# Selected text
Then when you reintroduce him into his territory, make the spots where he urinated places he will not want to repeat. Cats do not urinate where they live. So make those places part of his living space. Play with toys there. Feed there. Treats there. Bedding there. All activities he would not associate with litterbox. Make sure the litterboxes are adequate. Adequate quantity, location, access, size, type of litter.

Good luck. It's a lot of work, but should be better after he's fixed.


----------



## coaster (Dec 1, 2004)

I just read your post about kneading and discovered you have a covered litterbox. You might want to get an open box. Many cats don't like covered. And with two cats, you should have three boxes. (At least until the problems are resolved).


----------



## BoscosMum (Apr 29, 2004)

Get laundry baskets that have tops on them...
and keep the kids closets closed...

Sounds as if he likes peeing on the laundry.


----------



## JackieT (Jan 29, 2005)

For the cat-sprayed-children-clothing.......
try White Vinegar in your load of laundry
---This should get the foul smell out...


----------



## sncorral (Feb 27, 2005)

Hi thanks everyone for all the info.I have had two litterboxs when I first got my female,because I knew it would be best.One was the covered one that I have now and the other was an opened litterbox.They did not use the open litterbox at all!I have no idea why.They were right next to eachother and I would even pick my cat up and place them in it,but they would run out of it and use the other one?? Any suggestions as to why this is?


----------



## Kittys Mom (May 7, 2004)

Sounds like they perfer the covered box. Can you get a cover for your open box and try it out? Cats can be very particular about the type of box they'll use, the type of litter, etc. Since you know they like the one covered box, that's proabably why they refuse to use the open one.


----------



## coaster (Dec 1, 2004)

Kitty's Mom said:


> Can you get a cover for your open box and try it out?


You could just cut off one end of a suitably-size cardboard box and a doorway on one end and put that over the open box to simulate a covered litter box. No need to buy one just for a trial run. Cats don't care whether their stuff is cardboard or genuine plastic. :wink: Well, I take that back, mine prefer cardboard. :wink:


----------



## sncorral (Feb 27, 2005)

I LOVE that idea timmskitties! :love2 I never would have thought of that. And if they are ok with that I will then go buy the lid for it.Thanks for the idea.Thanks for the advice as well kitty's mom!


----------

# Material provided
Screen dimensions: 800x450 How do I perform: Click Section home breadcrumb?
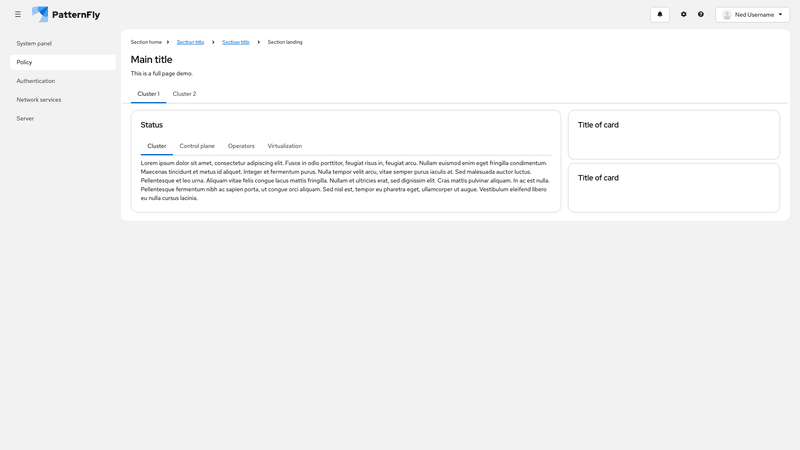pyautogui.click(x=146, y=42)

# Problem to work on
List every quality that the cat litterbox discussion says should be adequate for the litterboxes.

# Result
Quantity, location, access, size, and type of litter.